There is nothing particularly unusual about the history of Grenada. It had been conquered by Europeans in the 17th century, with its indigenous population largely exterminated. The last resisting native leader, Kairouane, threw himself and his last followers off a cliff to avoid being enslaved in 1654. Thousands of African slaves were then bought to the Island to farm sugar, coffee and cocoa in appalling conditions. In this way the island became valuable and was bitterly contested between France and the UK during the late 18th Century but by 1786, the UK had firmly established themselves in control. The Slaves were freed in 1838, but the political structure of the Island did not change, a small rich white elite remained in control and the black majority remained poor agricultural workers. And as a result, Radicals like T.A. Marryshow emerged in the trade union movement of the 1930s preaching pan-Africanism and the desire for an independent unified West Indies, a dream that never happened.


This, in broad strokes, was the story of pretty much all of the Anglophonic Caribbean Islands. In the Post War era, when de-colonisation became a serious policy in London, it was the union leaders who rose to the top in most of them, Bradshaw in St. Kitts came from that background and so did Eric Gairy, the leader of Grenada. Gairy's Grenada United Labour Party, was initially a trade union, and he came to global prominence by leading a general strike of agricultural workers against the British in 1951 after returning from working in the oil belt in the Dutch Antilles. Gairy's strikers were attacked by the planter class and became increasingly violent in response, burning down numerous estates and installations. The British arrested Gairy and bought in military forces to crush the uprising but ultimately were forced to compromise, agreeing for significant improvements in terms of wages and working conditions and implementing, the already promised, full suffrage.

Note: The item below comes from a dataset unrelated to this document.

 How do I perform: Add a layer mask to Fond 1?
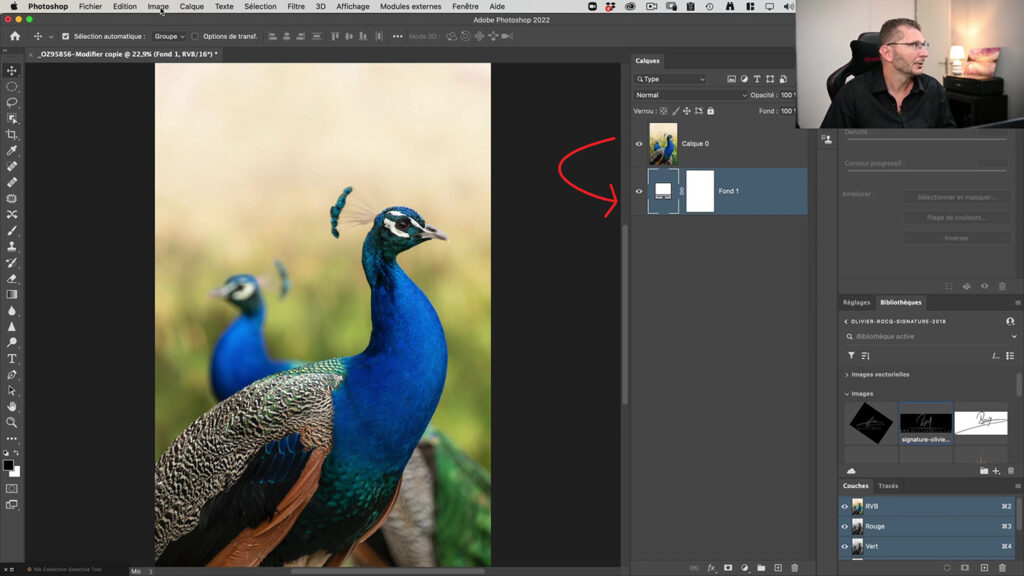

These new wages and the damage caused during both the uprising and a later Hurricane, caused a rapid decline in the agricultural sector and the growth of other sectors in the economy. Gairy would eventually attempt to rectify that by confiscating the remaining estates, even the ones that had been workers co-operatives, and turning them into state farms, something that would eventually lose him his agricultural base but that was not until the 1970s. In 1951, for the first real general election held in Granada, Gairy was still the man of the working classes, up against the more right wing Grenada National Party. And as the West Indies Federation formed and collapsed in 1958 to 62, the UK began increasingly acting against Gairy, ousting him twice after accusations of misuse of public funds and violent intimidation of opponents.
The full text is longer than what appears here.